- Task statement -
In the material below, pictures must be dropped. Repeat exactly, and only, the lines from the line with "Viewport: 430px width, 500px height." to the line with "Check the Tout sélectionner box", both ends included.

- Information supplied -
━━━━━━━━

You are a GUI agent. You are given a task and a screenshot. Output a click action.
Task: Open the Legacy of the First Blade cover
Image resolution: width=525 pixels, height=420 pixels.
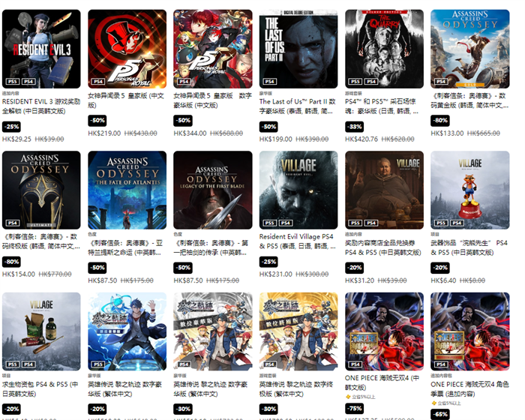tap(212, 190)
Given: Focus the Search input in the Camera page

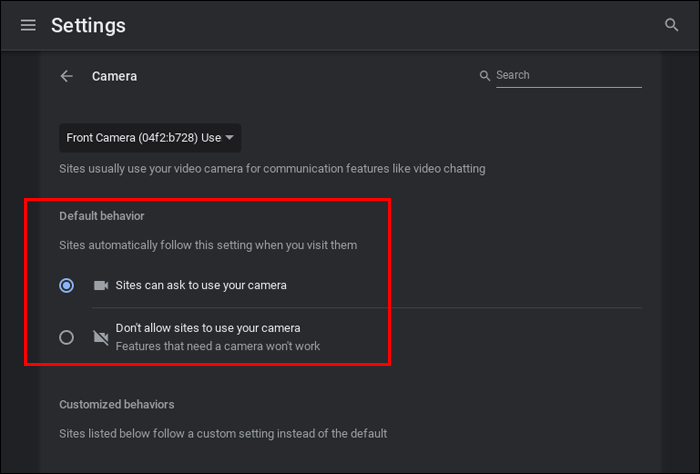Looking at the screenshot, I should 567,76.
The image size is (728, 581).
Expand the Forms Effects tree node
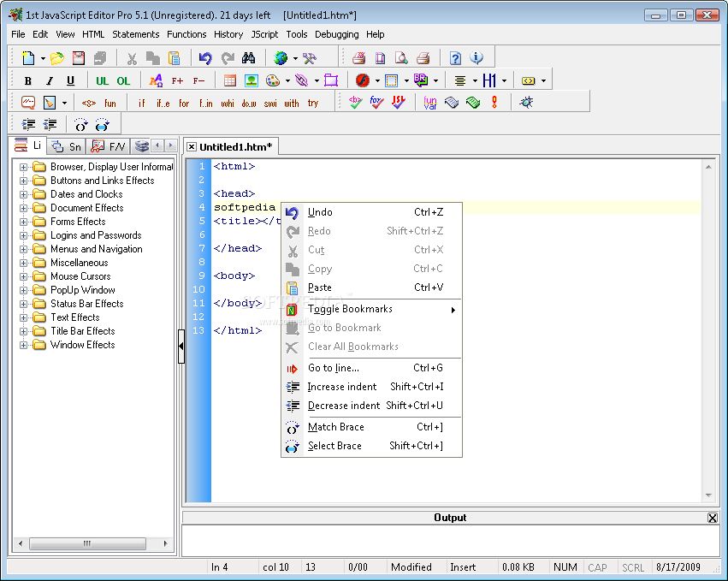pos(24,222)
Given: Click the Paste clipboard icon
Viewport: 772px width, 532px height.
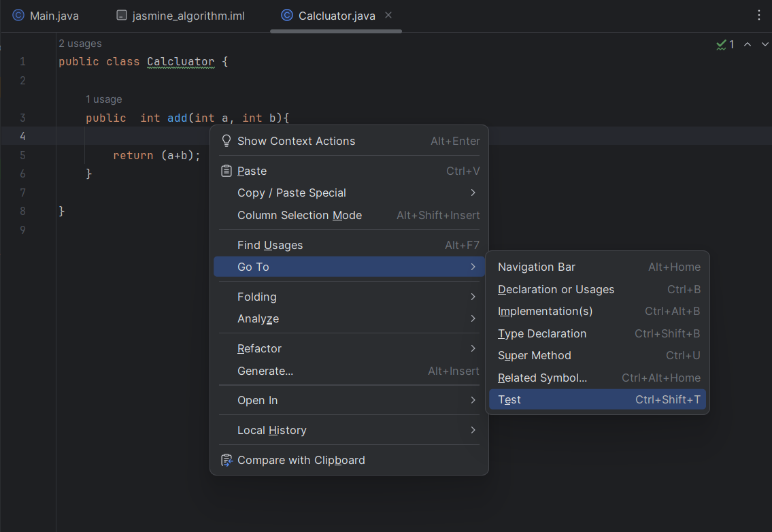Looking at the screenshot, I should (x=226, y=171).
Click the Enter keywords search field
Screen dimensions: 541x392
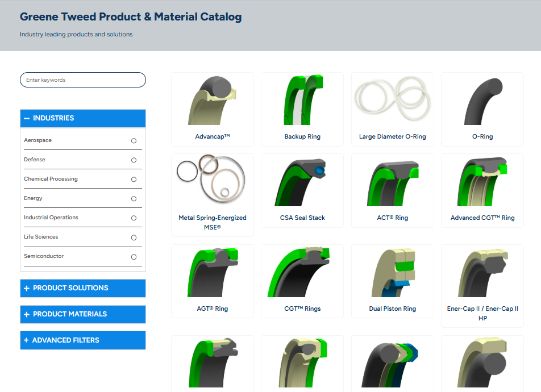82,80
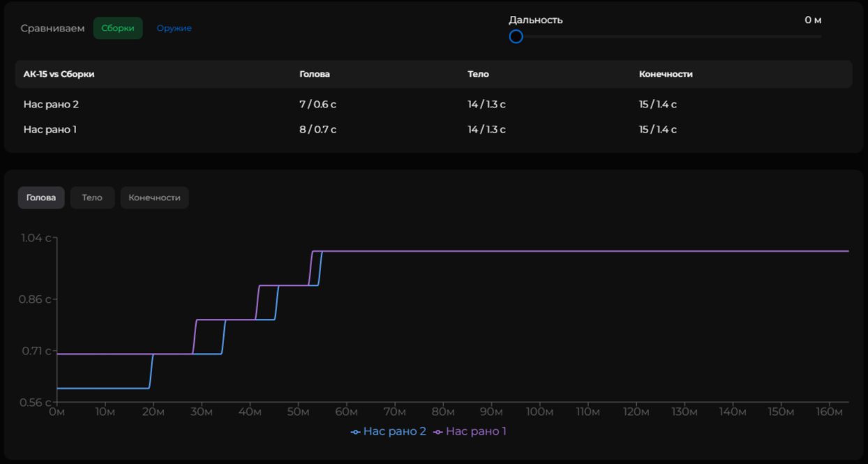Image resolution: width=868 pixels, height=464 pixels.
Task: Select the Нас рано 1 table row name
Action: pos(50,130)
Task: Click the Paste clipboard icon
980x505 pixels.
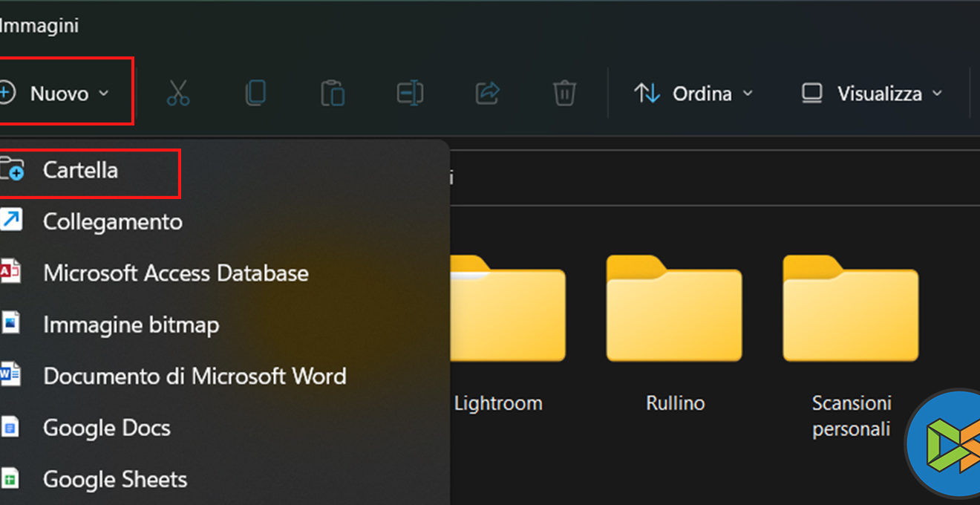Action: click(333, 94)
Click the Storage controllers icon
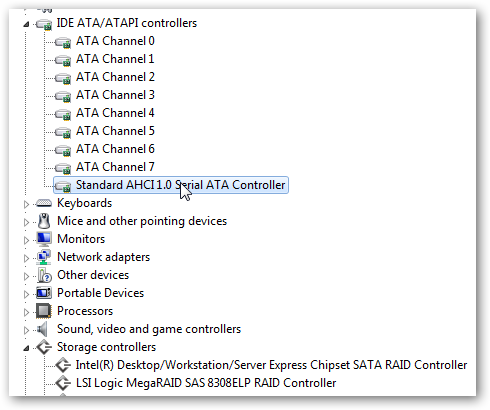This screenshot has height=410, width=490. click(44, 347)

━━━━━━━━

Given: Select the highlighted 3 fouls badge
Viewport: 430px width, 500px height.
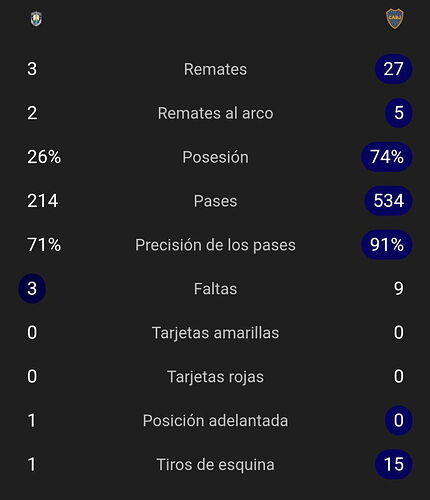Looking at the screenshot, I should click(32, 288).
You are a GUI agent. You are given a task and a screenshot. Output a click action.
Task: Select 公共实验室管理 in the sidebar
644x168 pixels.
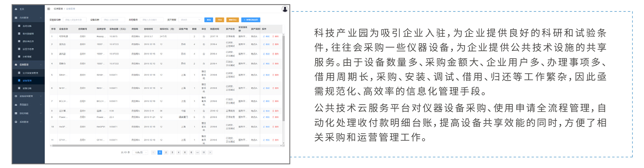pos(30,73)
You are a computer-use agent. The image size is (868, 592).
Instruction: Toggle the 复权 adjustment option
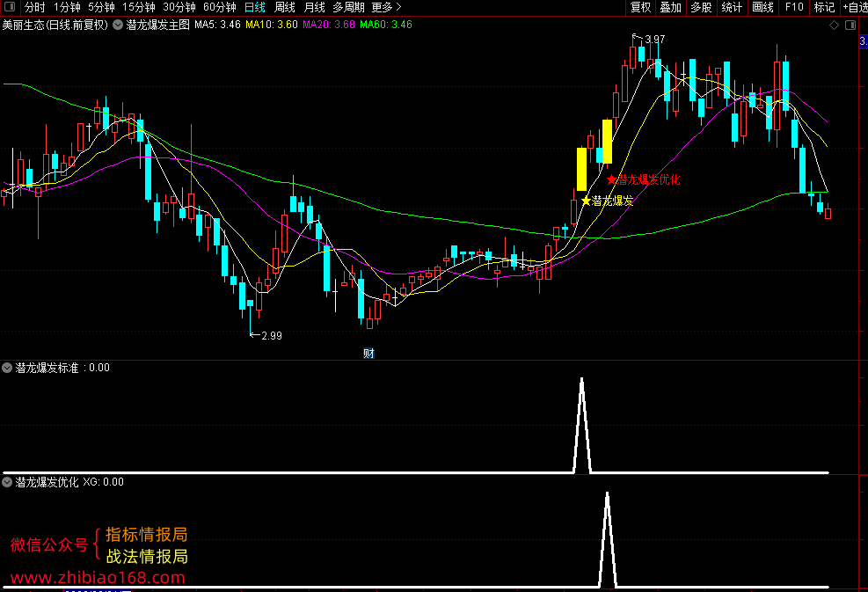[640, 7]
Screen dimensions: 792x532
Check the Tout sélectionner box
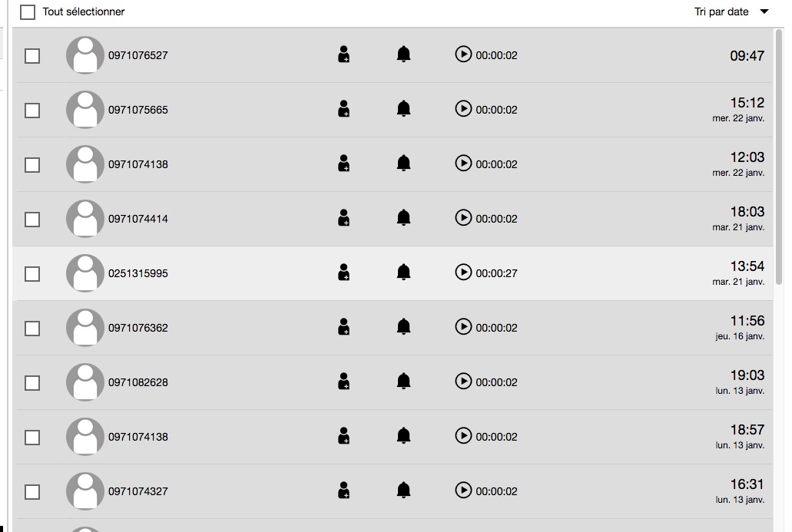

━━━━━━━━

- Result of the task -
Viewport: 430px width, 500px height.
Looking at the screenshot, I should click(32, 288).
You are a GUI agent. You are given a task and a screenshot. Output a click action.
Task: Select 公共实验室管理 in the sidebar
644x168 pixels.
pos(30,73)
You are a computer-use agent. The image size is (868, 592).
Instruction: Toggle the 复权 adjustment option
[640, 7]
Screen dimensions: 792x532
Check the Tout sélectionner box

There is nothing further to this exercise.